Wood splintered inward, spraying shards across the torchlit courtyard. Lucian’s mercenaries poured through the breach—a tide of steel and torchfire, their war cries swallowed by the howling wind. From the east tower, Elara watched them come, her hand pressed flat against the cold stone, feeling the vibrations of their boots like the pulse of a fever.
Darian was already moving.
He pulled the strap of his arm brace tighter with his teeth, his shoulder still weeping blood through the linen bandage she had tied an hour ago. His face was a mask of pale marble, drawn tight with pain he refused to show. “The ramparts,” he said, not looking at her. “Lucian will want the high ground. He always did.”
“Then I go with you.”
He turned then, and for a moment the ice in his eyes cracked. “No. The great hall. My father is alone.”
“Your father is a viper.”
“Precisely why I need you there.” He stepped closer, close enough that she could smell the iron of his blood, the smoke on his coat. “You are the only one I trust to end this.”

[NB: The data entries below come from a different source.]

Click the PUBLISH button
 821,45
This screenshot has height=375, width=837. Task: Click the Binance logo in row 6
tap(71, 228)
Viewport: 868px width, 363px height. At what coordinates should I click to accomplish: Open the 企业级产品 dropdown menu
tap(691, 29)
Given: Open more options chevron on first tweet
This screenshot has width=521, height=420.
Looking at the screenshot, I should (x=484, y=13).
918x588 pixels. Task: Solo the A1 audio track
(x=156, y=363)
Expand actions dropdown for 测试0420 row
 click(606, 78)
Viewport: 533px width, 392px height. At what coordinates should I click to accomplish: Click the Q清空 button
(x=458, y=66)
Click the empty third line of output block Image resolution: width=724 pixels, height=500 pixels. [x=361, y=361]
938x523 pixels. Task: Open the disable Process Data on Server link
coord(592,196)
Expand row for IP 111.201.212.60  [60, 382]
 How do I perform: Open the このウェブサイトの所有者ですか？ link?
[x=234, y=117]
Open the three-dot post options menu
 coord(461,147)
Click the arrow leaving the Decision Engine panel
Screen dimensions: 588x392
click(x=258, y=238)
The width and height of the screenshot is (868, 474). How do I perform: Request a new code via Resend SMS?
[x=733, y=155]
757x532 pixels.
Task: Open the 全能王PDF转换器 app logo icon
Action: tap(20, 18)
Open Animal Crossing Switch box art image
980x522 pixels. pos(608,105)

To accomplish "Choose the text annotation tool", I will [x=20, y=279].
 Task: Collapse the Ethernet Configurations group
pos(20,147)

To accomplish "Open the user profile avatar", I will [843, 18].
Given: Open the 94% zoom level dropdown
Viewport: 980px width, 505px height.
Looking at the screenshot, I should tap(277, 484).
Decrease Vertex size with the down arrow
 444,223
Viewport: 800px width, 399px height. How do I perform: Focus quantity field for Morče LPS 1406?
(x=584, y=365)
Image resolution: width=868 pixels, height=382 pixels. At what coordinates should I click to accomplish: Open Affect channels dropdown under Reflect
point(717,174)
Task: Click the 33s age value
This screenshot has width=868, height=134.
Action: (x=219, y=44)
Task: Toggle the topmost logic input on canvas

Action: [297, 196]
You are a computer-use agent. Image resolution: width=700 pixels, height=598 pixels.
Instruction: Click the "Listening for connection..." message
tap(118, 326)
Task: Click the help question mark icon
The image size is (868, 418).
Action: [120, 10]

She wanted to argue. She wanted to drag him by the collar into a room and lock the door and pretend the world outside did not exist. But the world was already burning, and they were both made of ash.
She nodded.
He kissed her—not gently, not softly, but with the desperate hunger of a man tasting something for the last time. Then he was gone, his boots echoing up the spiral stairs, his shadow swallowed by the darkness of the tower.
Elara drew her blade and walked toward the great hall.
---
The ramparts were a ribbon of moonlight and blood.
Darian emerged onto the parapet to find Lucian already waiting, his silhouette sharp against the bruised sky. The moon hung above them like a silver coin, indifferent, watching. Below, the courtyard churned with the sounds of battle—men dying, men screaming, men doing what men always did when given permission to hate.
“You’re late, brother.” Lucian’s voice carried the cruel amusement of a cat that had already cornered the mouse. He twirled his sword lazily, the blade catching the starlight. “I thought you’d put up more of a fight. The great Darian Corvane, reduced to a wounded animal limping to his death.”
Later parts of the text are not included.